What is needed: Give back the entries exactly, ending with the "Given: Click the .sidebar p selector" line.

Records for the task:
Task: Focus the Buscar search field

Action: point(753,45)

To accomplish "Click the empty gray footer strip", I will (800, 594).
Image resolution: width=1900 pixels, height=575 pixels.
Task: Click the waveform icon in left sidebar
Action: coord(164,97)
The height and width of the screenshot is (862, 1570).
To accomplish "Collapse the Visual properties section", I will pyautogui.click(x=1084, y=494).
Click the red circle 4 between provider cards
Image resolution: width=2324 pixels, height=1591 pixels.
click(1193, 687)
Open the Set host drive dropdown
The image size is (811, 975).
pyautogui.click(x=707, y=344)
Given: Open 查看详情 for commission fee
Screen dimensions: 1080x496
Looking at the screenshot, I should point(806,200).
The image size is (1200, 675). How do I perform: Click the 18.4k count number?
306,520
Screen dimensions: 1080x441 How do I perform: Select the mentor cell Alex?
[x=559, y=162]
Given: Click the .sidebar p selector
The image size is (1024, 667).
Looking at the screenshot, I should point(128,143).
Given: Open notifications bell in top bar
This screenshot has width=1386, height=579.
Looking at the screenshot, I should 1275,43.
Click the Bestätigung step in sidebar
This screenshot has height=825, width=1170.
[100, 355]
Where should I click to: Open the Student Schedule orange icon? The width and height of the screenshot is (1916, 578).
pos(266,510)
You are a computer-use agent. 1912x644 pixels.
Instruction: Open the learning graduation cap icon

Answer:
Task: Focus the Buscar search field

Action: point(753,45)

To accomplish "Click the empty gray footer strip", I will (800, 594).
Image resolution: width=1900 pixels, height=575 pixels.
Task: Click the waveform icon in left sidebar
Action: coord(164,97)
The height and width of the screenshot is (862, 1570).
To accomplish "Collapse the Visual properties section", I will pyautogui.click(x=1084, y=494).
Click the red circle 4 between provider cards
Image resolution: width=2324 pixels, height=1591 pixels.
click(1193, 687)
Open the Set host drive dropdown
The image size is (811, 975).
pyautogui.click(x=707, y=344)
Given: Open 查看详情 for commission fee
Screen dimensions: 1080x496
Looking at the screenshot, I should point(806,200).
The image size is (1200, 675). How do I perform: Click the 18.4k count number?
306,520
Screen dimensions: 1080x441 How do I perform: Select the mentor cell Alex?
[x=559, y=162]
Given: Click the .sidebar p selector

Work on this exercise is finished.